Work required:
Copy out the data line by line exactly, from its start to the line bearing "Click the 診断実行", inclusive.

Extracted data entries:
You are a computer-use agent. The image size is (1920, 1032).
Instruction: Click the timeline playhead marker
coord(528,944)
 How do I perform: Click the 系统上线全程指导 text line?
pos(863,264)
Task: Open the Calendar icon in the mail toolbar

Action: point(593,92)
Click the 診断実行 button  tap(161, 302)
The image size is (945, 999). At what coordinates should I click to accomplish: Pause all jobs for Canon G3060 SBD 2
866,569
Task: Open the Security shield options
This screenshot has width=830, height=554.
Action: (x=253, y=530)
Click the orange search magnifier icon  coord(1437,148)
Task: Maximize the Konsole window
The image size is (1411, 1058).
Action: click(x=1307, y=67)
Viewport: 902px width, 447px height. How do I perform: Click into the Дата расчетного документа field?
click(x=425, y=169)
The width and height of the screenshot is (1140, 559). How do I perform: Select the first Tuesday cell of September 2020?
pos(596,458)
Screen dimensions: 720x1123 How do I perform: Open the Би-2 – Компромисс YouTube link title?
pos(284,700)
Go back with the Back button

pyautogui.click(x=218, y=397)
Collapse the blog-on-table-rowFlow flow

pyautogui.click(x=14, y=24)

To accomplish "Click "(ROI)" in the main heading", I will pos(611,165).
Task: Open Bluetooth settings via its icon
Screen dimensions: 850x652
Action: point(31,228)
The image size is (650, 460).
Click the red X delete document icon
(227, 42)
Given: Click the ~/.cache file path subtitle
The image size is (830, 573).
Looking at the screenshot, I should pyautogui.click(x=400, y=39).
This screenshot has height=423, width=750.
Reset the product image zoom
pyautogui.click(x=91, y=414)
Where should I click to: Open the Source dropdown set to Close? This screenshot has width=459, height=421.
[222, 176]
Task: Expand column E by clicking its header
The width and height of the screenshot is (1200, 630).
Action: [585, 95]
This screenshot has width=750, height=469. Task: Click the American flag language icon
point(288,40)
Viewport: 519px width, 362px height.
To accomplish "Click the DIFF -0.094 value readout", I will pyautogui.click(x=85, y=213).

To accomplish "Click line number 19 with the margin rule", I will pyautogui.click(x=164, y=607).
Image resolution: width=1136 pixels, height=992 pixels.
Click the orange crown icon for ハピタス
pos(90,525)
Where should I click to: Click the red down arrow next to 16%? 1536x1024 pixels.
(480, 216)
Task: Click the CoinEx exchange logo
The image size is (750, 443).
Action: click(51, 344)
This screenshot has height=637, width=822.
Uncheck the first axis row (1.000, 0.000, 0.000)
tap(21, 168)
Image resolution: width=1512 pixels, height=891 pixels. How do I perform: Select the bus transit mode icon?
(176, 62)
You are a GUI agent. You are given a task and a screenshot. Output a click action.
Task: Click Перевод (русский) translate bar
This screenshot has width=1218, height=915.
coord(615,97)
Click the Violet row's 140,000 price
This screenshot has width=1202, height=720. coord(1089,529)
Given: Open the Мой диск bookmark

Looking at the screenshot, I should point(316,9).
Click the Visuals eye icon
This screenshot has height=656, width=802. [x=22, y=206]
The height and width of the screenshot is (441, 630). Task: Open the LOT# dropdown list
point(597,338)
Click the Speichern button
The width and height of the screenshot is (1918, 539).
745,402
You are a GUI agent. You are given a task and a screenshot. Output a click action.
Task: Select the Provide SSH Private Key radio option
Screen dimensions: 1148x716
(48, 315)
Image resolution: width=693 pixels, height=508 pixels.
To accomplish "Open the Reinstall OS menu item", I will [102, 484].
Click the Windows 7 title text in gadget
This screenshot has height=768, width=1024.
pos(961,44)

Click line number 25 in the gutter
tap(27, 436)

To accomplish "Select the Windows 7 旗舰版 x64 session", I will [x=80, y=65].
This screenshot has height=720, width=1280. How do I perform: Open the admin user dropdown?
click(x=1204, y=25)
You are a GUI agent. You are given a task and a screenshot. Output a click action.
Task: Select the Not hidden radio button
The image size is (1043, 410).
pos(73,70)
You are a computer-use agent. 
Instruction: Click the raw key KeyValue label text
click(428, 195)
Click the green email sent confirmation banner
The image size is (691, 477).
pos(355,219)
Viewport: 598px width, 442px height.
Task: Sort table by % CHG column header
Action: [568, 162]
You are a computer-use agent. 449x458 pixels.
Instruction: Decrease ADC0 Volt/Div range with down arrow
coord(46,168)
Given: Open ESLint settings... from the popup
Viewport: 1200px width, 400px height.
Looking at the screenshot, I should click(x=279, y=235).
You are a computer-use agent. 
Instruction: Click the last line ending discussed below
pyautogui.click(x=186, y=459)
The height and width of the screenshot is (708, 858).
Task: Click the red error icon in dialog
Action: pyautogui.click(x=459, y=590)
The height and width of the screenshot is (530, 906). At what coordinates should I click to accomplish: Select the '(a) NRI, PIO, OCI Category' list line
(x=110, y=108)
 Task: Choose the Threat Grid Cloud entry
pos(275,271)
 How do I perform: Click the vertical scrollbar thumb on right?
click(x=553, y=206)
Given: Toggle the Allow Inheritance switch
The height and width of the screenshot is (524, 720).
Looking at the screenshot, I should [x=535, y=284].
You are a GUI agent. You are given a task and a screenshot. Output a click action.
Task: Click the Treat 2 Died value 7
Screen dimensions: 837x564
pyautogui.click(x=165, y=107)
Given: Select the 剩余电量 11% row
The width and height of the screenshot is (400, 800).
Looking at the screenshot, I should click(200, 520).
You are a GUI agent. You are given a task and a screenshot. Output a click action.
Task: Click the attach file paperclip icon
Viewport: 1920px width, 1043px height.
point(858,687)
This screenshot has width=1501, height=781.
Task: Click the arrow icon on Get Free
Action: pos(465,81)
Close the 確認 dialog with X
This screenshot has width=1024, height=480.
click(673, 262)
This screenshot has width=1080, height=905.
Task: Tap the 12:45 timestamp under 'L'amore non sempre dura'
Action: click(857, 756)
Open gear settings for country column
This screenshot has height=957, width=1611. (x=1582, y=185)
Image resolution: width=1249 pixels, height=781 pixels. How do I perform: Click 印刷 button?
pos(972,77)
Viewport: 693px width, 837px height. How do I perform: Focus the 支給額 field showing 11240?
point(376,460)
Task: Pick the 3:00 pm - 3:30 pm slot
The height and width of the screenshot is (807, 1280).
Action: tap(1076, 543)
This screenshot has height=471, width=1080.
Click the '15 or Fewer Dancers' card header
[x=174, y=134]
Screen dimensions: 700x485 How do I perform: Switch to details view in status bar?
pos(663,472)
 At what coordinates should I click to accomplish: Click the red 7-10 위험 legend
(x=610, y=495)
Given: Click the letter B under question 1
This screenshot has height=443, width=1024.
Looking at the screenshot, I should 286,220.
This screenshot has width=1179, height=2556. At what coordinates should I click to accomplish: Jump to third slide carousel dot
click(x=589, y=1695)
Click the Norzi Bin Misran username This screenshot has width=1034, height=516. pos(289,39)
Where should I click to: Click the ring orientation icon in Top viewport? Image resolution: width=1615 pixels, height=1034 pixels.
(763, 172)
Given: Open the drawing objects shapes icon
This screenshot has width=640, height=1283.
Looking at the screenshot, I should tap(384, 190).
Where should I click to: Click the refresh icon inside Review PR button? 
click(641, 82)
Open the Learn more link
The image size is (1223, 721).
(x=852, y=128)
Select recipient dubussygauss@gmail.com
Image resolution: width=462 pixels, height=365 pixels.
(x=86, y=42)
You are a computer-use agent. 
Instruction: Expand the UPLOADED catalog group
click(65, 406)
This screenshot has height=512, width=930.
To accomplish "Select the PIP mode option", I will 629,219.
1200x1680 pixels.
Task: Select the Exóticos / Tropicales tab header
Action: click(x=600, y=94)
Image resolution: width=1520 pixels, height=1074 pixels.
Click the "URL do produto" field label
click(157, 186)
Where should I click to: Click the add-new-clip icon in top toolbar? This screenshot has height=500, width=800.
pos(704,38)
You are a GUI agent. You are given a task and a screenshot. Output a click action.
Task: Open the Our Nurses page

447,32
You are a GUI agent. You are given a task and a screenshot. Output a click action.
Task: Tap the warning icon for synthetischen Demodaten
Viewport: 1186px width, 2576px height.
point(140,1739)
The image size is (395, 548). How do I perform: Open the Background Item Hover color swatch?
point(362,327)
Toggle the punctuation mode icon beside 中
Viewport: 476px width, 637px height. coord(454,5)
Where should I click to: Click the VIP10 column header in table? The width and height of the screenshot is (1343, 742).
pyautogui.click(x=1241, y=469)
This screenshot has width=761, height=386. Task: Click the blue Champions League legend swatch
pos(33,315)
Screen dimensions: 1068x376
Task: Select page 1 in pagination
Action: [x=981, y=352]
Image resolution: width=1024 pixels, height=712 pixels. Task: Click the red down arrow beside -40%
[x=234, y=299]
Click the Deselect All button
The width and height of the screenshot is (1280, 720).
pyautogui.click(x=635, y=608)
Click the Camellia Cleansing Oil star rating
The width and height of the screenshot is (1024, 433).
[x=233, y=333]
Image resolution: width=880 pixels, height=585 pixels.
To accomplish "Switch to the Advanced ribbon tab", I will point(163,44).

Completed exercise:
You are a computer-use agent. The image size is (1920, 1032).
Instruction: Click the timeline playhead marker
coord(528,944)
 How do I perform: Click the 系统上线全程指导 text line?
pos(863,264)
Task: Open the Calendar icon in the mail toolbar

Action: point(593,92)
Click the 診断実行 button  tap(161, 302)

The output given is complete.